I think big data, advanced analytics, machine learning, and artificial intelligence are definitely here to stay, and they will continue to grow. The use cases of AI are only possible because you have large data sets, but that’s different from the Hadoop vendors and Hadoop as a platform. The main value is as a storage system and data lake. It’s a much less expensive way to store data, and once you’ve stored it you do analytics.
That is being completely disrupted by the public cloud, where it’s often an order of magnitude cheaper to store stuff in and it’s geo-distributed, and you only pay for the storage when you’re storing stuff, and only pay for compute when you’re computing. It’s operated by someone else. I think because of that, the value of those (on-premise) deployments decreases. They’re still useful if you can’t use the public cloud.
Those vendors are working hard to provide isolated clouds for government. The way we set up our company, we are agnostic in storage. We aim to provide analytics. For our use cases, we see all of them are asking, “How can I do more analytics without the operational complexity of Hadoop?”
What does “serverless” mean in the context of your new offering?
What it means is basically for the users, they don’t need to configure resource allocations or Spark config settings at all when running a computation. The way it worked before today, each user as they want to run some analysis had to say here’s how much memory, and how many nodes I want. Here’s how many CPUs I want, and so on. That means every user had to be an expert in configuring Spark.
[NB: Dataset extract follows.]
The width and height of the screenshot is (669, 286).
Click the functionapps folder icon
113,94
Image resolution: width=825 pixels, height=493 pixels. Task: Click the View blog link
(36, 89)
Data scientists are often not experts in Spark configuration. It also means poor cost efficiency and poor cost management.
With serverless, we turn the concept around. The administrator of the account decides an overall size minimum and maximum, and we scale up a pool of machines, and users connect to that in queries. We extended Spark to understand how many resources to allocate to each job. It can greatly reduce cost. It’s kind of the same thing as [Google’s] BigQuery: you submit queries and get answers. Maybe there’s an administrator who controls the overall spend on the system. We think, again, much like SQL, data science is an extremely interactive type of application.
How many people are contributing to the Apache Spark Project these days?
It’s a lot of people on Apache Spark. It’s over 1,000 people and might be around 1,200 or 1,300 now. It’s still growing. A lot of it is in the libraries: machine learning libraries, Python and R support, and so on. There isn’t that much action in just the core engine. There is value in having this unified set of libraries: you can combine them in any way and find the algorithm you’re looking for. The most active component is the Spark SQL Engine. It’s easy to extend and optimize for a specific data source, and a specific query. A lot of people who build key-value stores are building connectors.